Hmm, how to say nicely how retardedly misinformed that idea is.

Now, I’m mostly looking at an Australian context, but one suspects that people who feel this way must be fairly far removed from the realities of primary industry. (Unfortunately, this is most of the Aussie population, we have a predominantly urban population clustered around the coast). For those of you not au fait with Australian farming practices, the Aussie method of raising lamb and beef is largely to shoo them off into the bush for awhile and round them up with a helicopter later. You know that beautiful Australian lamb you buy in Los Angeles that is labeled “organic”? Its not. Or at least it didn’t intend to be, it’s just that it wound up that way by default because we don’t use feed-lots as a general rule.

If asked to pick the main non-carbon “sustainability” issue we have in Australian farming today, it would have to be water. Australia is the driest continent on the planet, put quite simply, we don’t have that much of it to go around.

According to the National Water Commission the main use of water in agriculture is by far the dairy industry, followed by irrigated pasture. “But wait a minute!” You say. “Don’t meat animals use pasture?” Apparently, most of the irrigated pasture in Australia goes right back into the dairy cows, and out of 445149000 ha of agricultural land in 2004-2005, the total irrigated was 2408200 ha. **Does maths in head** That’s, um, that’s….not much… and its dropping all the time due to farming being abandoned and loss of water usage rights.
Beef cattle farming is also the largest agricultural sector, at around 28% of all agricultural businesses, so factor this into the information from the water commission data on water use by sector and some perspective starts to be formed.

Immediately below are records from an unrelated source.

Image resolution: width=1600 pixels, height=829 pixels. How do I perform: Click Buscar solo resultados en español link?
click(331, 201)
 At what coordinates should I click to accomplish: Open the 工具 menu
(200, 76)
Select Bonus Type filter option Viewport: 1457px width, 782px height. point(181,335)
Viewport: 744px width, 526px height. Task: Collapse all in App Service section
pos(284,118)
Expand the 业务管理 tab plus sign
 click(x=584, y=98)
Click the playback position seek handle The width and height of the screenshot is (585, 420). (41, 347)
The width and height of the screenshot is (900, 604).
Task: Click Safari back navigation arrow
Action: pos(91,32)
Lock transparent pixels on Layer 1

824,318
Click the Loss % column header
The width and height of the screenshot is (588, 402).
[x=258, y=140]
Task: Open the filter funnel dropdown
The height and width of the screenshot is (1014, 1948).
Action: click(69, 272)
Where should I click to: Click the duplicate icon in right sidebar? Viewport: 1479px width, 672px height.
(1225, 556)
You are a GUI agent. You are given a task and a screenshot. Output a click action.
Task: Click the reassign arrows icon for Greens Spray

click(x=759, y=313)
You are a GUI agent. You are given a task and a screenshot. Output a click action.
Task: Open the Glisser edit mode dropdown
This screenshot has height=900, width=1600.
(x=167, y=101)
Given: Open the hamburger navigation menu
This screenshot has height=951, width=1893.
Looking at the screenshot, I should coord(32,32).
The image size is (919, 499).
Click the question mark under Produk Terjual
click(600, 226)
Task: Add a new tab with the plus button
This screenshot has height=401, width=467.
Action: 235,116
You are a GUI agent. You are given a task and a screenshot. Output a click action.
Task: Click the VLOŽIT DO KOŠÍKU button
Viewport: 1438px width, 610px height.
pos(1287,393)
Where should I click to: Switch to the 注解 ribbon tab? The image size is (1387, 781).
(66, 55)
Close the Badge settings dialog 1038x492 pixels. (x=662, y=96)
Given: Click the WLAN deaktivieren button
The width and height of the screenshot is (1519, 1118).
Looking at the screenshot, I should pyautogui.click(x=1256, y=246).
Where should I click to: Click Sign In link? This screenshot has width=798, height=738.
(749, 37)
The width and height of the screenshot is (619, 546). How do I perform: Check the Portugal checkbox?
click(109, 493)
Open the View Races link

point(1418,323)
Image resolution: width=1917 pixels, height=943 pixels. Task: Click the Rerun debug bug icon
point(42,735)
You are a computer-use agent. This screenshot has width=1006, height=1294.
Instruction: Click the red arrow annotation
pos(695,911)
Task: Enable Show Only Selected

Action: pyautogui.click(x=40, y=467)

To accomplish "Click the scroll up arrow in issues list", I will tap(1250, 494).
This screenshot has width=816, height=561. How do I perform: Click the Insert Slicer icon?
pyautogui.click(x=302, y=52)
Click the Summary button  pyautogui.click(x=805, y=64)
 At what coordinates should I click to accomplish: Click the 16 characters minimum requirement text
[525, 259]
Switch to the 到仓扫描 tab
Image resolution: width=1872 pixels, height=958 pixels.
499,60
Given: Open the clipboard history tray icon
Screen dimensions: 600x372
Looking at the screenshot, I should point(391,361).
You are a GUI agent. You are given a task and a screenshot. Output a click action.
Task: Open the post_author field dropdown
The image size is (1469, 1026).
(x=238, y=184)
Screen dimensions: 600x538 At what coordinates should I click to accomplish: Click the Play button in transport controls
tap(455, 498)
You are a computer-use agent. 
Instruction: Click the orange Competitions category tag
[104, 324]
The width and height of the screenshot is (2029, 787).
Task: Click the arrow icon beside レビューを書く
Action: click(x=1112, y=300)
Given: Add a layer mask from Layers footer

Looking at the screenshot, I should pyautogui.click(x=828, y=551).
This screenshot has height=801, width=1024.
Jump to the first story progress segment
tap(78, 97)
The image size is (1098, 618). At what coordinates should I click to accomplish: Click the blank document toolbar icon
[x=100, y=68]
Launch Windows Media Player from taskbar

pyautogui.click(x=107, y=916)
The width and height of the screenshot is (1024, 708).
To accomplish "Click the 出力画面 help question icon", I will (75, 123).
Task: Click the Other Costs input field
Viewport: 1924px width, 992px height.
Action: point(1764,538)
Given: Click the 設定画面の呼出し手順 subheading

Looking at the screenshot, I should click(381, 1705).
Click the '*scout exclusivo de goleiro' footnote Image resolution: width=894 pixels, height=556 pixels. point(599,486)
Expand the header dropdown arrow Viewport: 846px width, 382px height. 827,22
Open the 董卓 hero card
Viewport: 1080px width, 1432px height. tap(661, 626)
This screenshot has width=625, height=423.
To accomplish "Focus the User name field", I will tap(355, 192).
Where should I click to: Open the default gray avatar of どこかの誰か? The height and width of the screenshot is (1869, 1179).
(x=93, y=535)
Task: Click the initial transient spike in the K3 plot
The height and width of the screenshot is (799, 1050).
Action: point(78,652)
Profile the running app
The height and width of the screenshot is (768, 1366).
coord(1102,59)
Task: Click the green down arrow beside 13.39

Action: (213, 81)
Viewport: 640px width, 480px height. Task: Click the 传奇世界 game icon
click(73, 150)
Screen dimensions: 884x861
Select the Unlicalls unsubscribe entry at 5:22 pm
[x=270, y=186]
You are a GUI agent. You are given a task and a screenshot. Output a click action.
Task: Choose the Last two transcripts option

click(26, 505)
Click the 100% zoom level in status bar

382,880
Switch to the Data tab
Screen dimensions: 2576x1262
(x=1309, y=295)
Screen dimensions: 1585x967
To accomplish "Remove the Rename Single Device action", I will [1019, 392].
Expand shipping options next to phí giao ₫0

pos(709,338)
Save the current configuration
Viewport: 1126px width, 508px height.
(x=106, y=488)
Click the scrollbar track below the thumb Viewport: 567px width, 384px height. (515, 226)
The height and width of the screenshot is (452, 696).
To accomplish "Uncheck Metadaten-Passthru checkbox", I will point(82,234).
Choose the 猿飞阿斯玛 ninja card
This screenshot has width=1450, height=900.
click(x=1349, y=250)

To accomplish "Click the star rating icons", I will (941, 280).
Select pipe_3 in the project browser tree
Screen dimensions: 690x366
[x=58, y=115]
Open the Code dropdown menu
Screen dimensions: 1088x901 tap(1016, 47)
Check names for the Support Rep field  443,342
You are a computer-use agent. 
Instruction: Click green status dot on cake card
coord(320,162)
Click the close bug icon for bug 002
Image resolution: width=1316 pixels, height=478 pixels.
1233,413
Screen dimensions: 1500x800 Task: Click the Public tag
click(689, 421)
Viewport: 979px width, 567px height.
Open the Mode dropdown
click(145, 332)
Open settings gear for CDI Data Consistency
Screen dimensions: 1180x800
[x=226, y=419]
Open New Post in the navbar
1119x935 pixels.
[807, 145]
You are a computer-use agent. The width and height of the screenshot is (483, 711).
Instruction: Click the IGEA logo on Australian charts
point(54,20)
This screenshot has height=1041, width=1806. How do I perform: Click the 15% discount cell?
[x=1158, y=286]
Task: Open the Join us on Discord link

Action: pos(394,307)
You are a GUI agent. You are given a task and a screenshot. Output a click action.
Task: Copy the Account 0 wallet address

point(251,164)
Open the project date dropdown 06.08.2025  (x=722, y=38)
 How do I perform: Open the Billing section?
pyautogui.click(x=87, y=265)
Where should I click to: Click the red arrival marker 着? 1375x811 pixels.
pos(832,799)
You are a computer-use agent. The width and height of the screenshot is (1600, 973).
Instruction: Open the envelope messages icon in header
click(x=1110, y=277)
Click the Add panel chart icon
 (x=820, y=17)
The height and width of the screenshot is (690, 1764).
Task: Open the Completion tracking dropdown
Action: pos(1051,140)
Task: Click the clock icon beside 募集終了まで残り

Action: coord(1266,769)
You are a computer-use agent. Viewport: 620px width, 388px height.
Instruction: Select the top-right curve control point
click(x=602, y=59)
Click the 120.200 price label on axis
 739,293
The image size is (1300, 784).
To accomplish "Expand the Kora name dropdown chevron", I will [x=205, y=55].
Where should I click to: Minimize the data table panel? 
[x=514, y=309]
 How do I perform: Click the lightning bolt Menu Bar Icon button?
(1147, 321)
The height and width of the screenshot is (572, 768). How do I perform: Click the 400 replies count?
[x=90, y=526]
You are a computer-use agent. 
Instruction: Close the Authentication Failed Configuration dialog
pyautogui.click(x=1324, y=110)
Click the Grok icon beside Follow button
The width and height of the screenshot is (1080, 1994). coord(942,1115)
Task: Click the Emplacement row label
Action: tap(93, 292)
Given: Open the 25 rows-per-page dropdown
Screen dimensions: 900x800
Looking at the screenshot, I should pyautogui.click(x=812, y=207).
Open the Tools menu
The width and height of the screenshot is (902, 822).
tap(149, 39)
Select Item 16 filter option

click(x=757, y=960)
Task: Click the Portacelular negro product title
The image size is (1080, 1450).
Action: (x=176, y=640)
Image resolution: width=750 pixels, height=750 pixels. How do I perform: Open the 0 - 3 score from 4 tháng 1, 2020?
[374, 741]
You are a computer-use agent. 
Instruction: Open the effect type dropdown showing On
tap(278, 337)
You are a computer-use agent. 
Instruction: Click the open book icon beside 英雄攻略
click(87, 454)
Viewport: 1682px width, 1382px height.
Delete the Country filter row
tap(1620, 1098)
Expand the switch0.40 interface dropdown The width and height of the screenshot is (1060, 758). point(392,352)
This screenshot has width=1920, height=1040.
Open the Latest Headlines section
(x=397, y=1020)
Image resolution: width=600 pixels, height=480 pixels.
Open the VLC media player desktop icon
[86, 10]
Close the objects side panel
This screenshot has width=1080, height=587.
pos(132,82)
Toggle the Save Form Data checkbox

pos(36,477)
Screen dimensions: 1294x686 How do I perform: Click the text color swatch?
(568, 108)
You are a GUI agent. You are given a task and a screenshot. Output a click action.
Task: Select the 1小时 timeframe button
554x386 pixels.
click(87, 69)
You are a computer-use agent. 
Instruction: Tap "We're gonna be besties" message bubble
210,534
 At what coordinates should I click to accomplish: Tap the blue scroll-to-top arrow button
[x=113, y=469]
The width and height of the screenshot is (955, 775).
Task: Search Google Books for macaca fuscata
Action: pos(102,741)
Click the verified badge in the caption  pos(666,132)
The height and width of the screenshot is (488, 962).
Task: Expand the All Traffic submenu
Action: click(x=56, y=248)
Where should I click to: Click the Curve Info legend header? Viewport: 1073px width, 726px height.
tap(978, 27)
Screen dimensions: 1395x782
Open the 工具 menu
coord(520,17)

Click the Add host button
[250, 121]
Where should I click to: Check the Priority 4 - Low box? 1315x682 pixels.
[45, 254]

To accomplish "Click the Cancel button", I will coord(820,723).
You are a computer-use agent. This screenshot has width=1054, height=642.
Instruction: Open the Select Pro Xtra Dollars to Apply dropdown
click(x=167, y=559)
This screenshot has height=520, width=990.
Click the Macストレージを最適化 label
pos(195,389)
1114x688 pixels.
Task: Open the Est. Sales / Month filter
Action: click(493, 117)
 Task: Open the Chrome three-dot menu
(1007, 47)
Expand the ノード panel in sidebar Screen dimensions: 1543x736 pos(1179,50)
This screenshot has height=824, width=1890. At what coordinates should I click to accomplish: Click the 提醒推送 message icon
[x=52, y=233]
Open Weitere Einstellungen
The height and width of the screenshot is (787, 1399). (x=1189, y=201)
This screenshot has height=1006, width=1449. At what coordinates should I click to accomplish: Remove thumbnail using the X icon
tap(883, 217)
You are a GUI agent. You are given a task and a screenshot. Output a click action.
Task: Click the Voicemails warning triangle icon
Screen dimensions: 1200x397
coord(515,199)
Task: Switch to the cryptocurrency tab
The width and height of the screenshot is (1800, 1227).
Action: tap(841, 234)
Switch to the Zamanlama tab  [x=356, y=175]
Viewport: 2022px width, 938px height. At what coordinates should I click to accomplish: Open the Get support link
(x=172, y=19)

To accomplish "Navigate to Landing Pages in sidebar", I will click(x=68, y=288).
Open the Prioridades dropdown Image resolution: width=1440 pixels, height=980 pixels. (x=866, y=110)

Total live-stock water consumption is less than that of grains, and about half that of dairy farming.

The CSIRO (that’s our government sponsored agricultural / science boffins) have recently calculated the water usage per kilo of beef cattle to be 50,000 litres (which is half that used in the USA), however this is calculated by taking into account all the rainfall over the pasture-land and dividing that by beef produced. This doesn’t account for run-off, tree roots etc., and if you took the cows off the land, the water usage woud actually go up, wouldn't it? This method may apply to the USA where beef is farmed in feedlots and pasture and grain must be grown for them, but doesn’t apply to Australia where most beef is farmed over extensive rangelands.

The Australian Bureau of Statistics calculates water use by the “diverted water” method. i.e. water that has to be taken out of the environment or storage to be used, water falling on pasturage is not taken into account unless its deliberately taken from the environment to irrigate it. If the Meat and Livestock Australia people are to be believed, this then gives us the figure of 60-320 litres of water per kg of beef.

Either way, it’s still less water than dairy and cereals. Alternatively, the annoying “sustainable” vegetarians could just shut the f*ck up, eat some kangaroo and do everyone a favour.